Total Books Read:  72.  This is a pretty significant drop from 2010 (101 books), but pretty much on par with 2009 (77).  I don't think I am likely to read 100 books in one year again for a very long time.  I suppose the easiest excuse for the drop this year is that I was in graduate school and spent more of my time being social or doing work or trying to find a job than reading.  Also, it took me weeks to read some books, and as I only ever read one book at a time, that may have had an effect, too.  And generally, I have expanded my hobbies beyond reading this year- I exercised a lot more (not that you can tell) and spent a lot of free time cooking fun meals.  Also, I was introduced to Dr. Who.  So, just many more ways to spend my time than in prior years! 

Male/Female Author Ratio:  25 Male : 47 Female. This is significantly more unbalanced than in any prior reading year for me.  I usually am right around 50/50 on this ratio, but this year I just got much more interested in women's history, and that really impacted my reading.

"Out of Comfort Zone" Reads (books not in the fantasy/historical fiction genres):  38!  This is a pretty great number for me, especially as I felt like I reverted back a lot to fantasy and historical fiction this year.  But I think I'm doing very well in expanding and cultivating my reading palate, and I'm happy about that.

Non-Fiction Reads:  13.  That's about 20% of  my reads for the year, so I am really pretty happy with the number, though it seems really paltry to me.  Some of those reads were the best ones of the year, though, so I think I'll continue to read more non-fiction going forward.

Books Read that were on the Bookshelf at 12/31/10 (reduction in TBR pile):  20.  Three of these were DNFs, however, and do not count towards the 67 books finished this year.  20 is not as high a number as I would have liked, but I was in New York for the entire summer, without access to any of my books, so I am going to use that excuse.  Also, I got a Kindle, which made me read many books that were not already on my shelves.

Classics Read (I define classic fairly loosely and include children's classics in this number):  12.  This isn't bad, especially when you combine classics with non-fiction and come out to 37% of my reads for the year being in some way "improving."  :-)

Countries Visited Through Books:  Britain, France, South Africa, Canada, Ireland, Greece, Italy, Austria, Switzerland.  This is a very Eurocentric list.  But it's hard to meet a huge variety of goals in one year when you have limited reading time.  Hopefully going forward, I will be more diverse with this.

Now, onto the more interesting awards!

Longest book read:  A Dance with Dragons, by George R. R. Martin (not reviewed), weighing in at 1,016 pages.
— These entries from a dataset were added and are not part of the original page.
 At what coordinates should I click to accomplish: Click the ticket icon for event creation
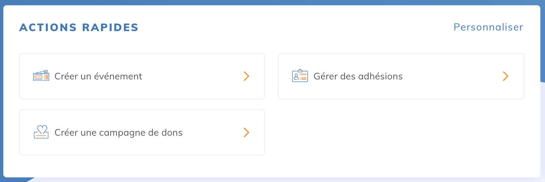click(41, 76)
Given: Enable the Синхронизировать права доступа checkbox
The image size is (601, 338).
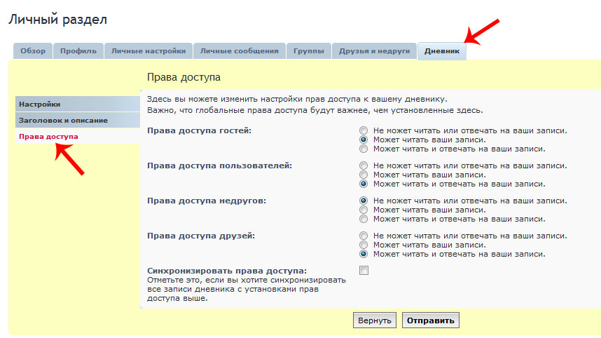Looking at the screenshot, I should 364,271.
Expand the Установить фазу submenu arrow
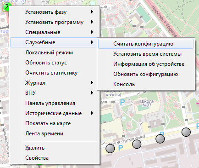 pos(92,12)
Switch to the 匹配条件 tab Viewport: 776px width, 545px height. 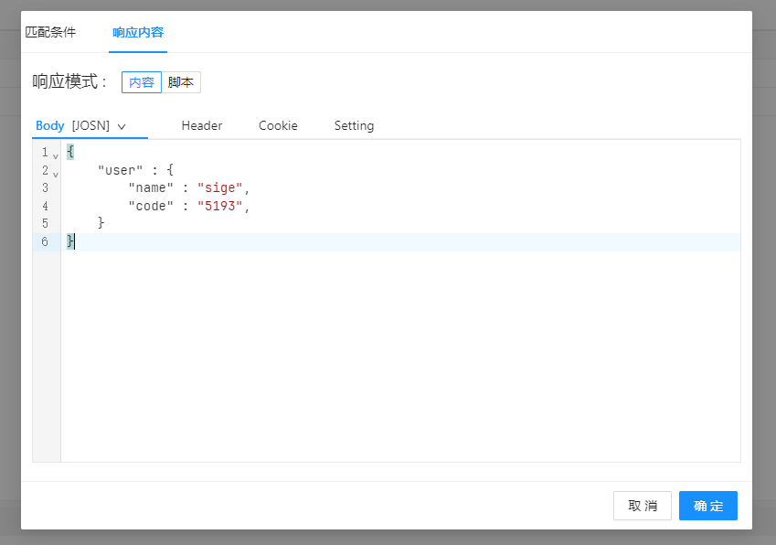click(50, 32)

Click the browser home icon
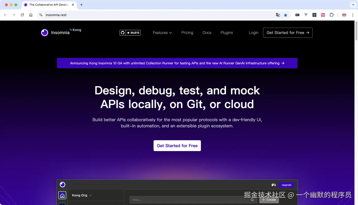click(x=31, y=15)
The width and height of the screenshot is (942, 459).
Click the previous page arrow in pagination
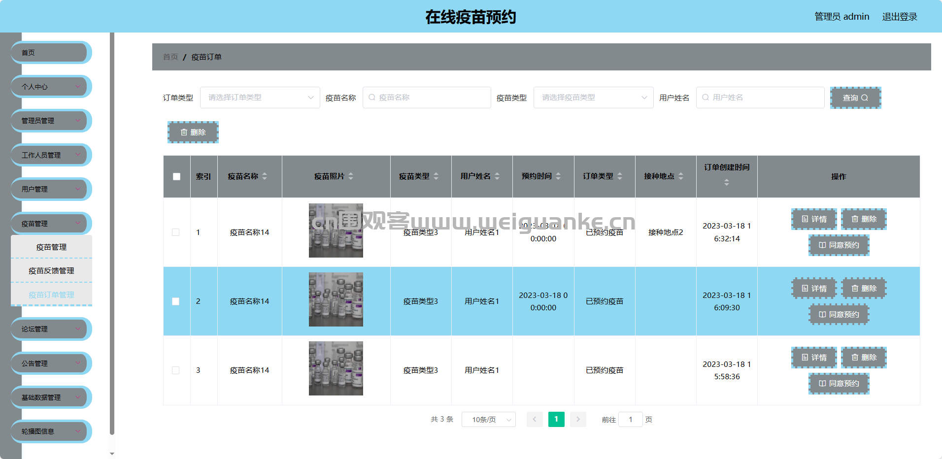(x=535, y=419)

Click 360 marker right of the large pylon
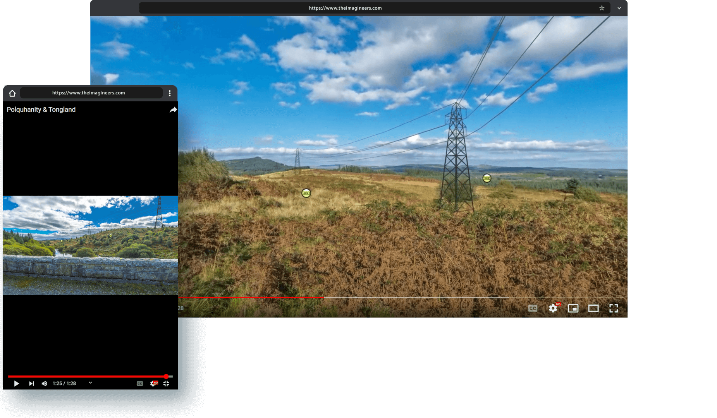tap(487, 178)
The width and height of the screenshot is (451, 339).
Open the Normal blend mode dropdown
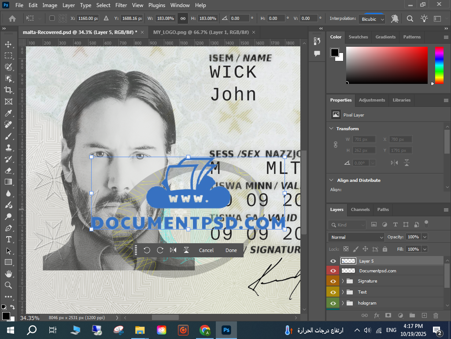tap(356, 237)
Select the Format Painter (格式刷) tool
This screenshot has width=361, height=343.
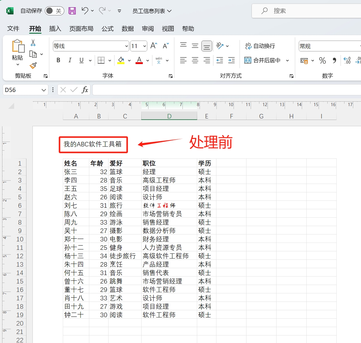[x=34, y=66]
Very few of which, in my opinion, actually advanced the storyline, leading to:

Most disappointing book read:  A Dance with Dragons, by George R. R. Martin.  I feel like I am just over this series and want it to end quickly.  I am sick of the rape, the violence and much else.
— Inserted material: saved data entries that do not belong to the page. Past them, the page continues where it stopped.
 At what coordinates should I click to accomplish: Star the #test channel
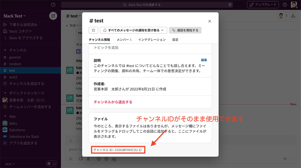coord(93,30)
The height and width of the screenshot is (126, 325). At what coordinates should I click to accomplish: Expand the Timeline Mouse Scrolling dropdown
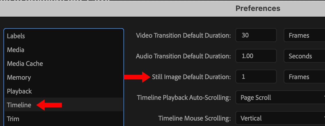(x=280, y=118)
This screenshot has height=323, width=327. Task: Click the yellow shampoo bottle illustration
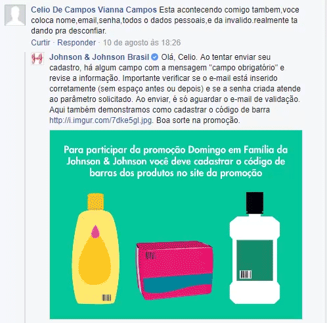(95, 249)
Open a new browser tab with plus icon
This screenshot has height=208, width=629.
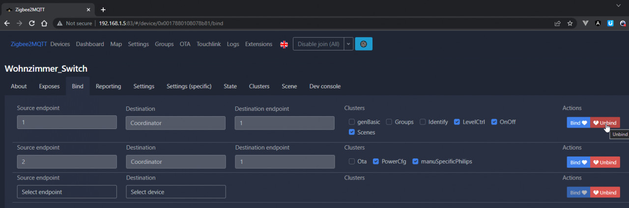(x=103, y=9)
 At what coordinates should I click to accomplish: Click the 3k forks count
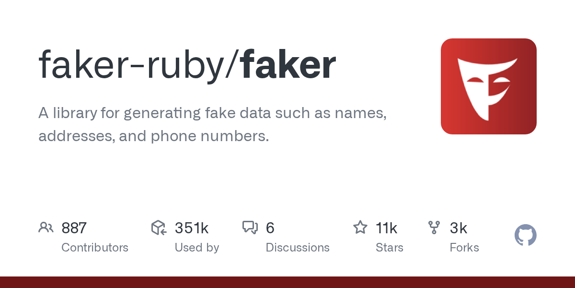point(459,228)
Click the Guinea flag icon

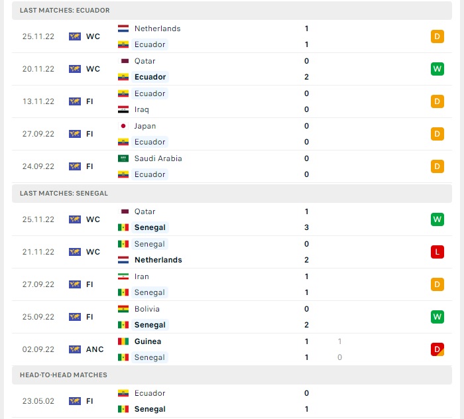[x=123, y=341]
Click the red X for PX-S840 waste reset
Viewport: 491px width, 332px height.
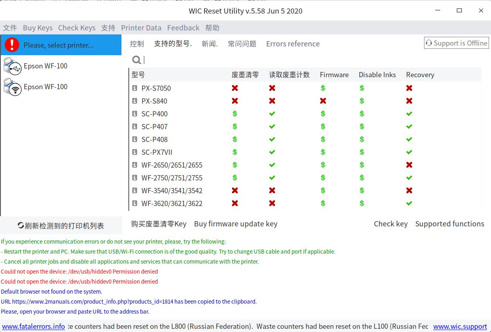[234, 101]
Best newly discovered authors:  Gail Collins, Margaret Atwood, E.F. Benson, Katherine Mansfield

Characters I Wish I Could Give a Bear Hug:  
Stephen Kumalo, Cry, the Beloved Country 
Harold Godwinson, I am the Chosen King
Francie Nolan, A Tree Grows in Brooklyn

Characters with whom I Wish I Could Share a Glass of Wine and Good Conversation:

Francie Nolan, A Tree Grows in Brooklyn
Sarah Tolerance, The Sleeping Partner
Tiffany Aching, I Shall Wear Midnight

Most Kickass Females:
Sarah Tolerance, The Sleeping Partner
Tiffany Aching, I Shall Wear Midnight
Elinore Pruitt Stewart, Letters of a Woman Homesteader
So, so many women in Gail Collins' America's Women and When Everything Changed

Funniest Books:
Right Ho, Jeeves, by PG Wodehouse
I Shall Wear Midnight, by Terry Pratchett
Mrs. Ames, by E.F. Benson

Unexpectedly Amazing Books, or Classics become Classics for a Reason:
A Tree Grows in Brooklyn, by Betty Smith
Cry, the Beloved Country, by Alan Paton 
Mrs. Ames, by E.F. Benson

Books Everyone Else Seems to Have Loved but I Did Not:
The Night Circus, by Erin Morgenstern
Wonderstruck, by Brian Selznick

Books that Opened My Eyes:
America's Women, by Gail Collins
Soldier from the War Returning, by Thomas Childers
Kindred, by Octavia Butler
Tender Morsels, by Margo Lanagan

Greatest Free E-Book Finds:
Letters of a Woman Homesteader, by Elinore Pruitt Stewart
The Garden Party and Other Stories, by Katherine Mansfield

Biggest Literary "Holy cow, I can't believe someone came up with this idea":
The Picture of Dorian Gray, by Oscar Wilde

Biggest Non-Fiction "There is really a book on this topic?!":
The Unfolding of Language 

Most Self-Absorbed Character Encountered:
Frankenstein from Frankenstein, by Mary Shelley

Most Obscure Topic I Can Now Talk About With Authority:
Serial cutting of women's clothing and undergarments in 18th Century London

Book that made me want to churn my own butter:
Understood Betsy

Most Anticipated Reads that Ultimately Disappointed Me:
The Heiress Companion
A Dance with Dragons
The Map of Time
The Agency:  A Spy in the House 

Most Annoying Females:
Corie from Summers at Castle Auburn
Cora Cash from The American Heiress
Pretty much any female from The Leavenworth Case   

Best Books Read in 2011 (in no particular order):


  1. You've read some excellent books this year! I'm still totting up my stats, but I did enjoy the Tiffany Aching series, which i read the whole of this year, and The Blind Assassin is on my wishlist for 2012

  2. Yes, Tiffany is such a great heroine :-) I am really looking forward to seeing your list, too!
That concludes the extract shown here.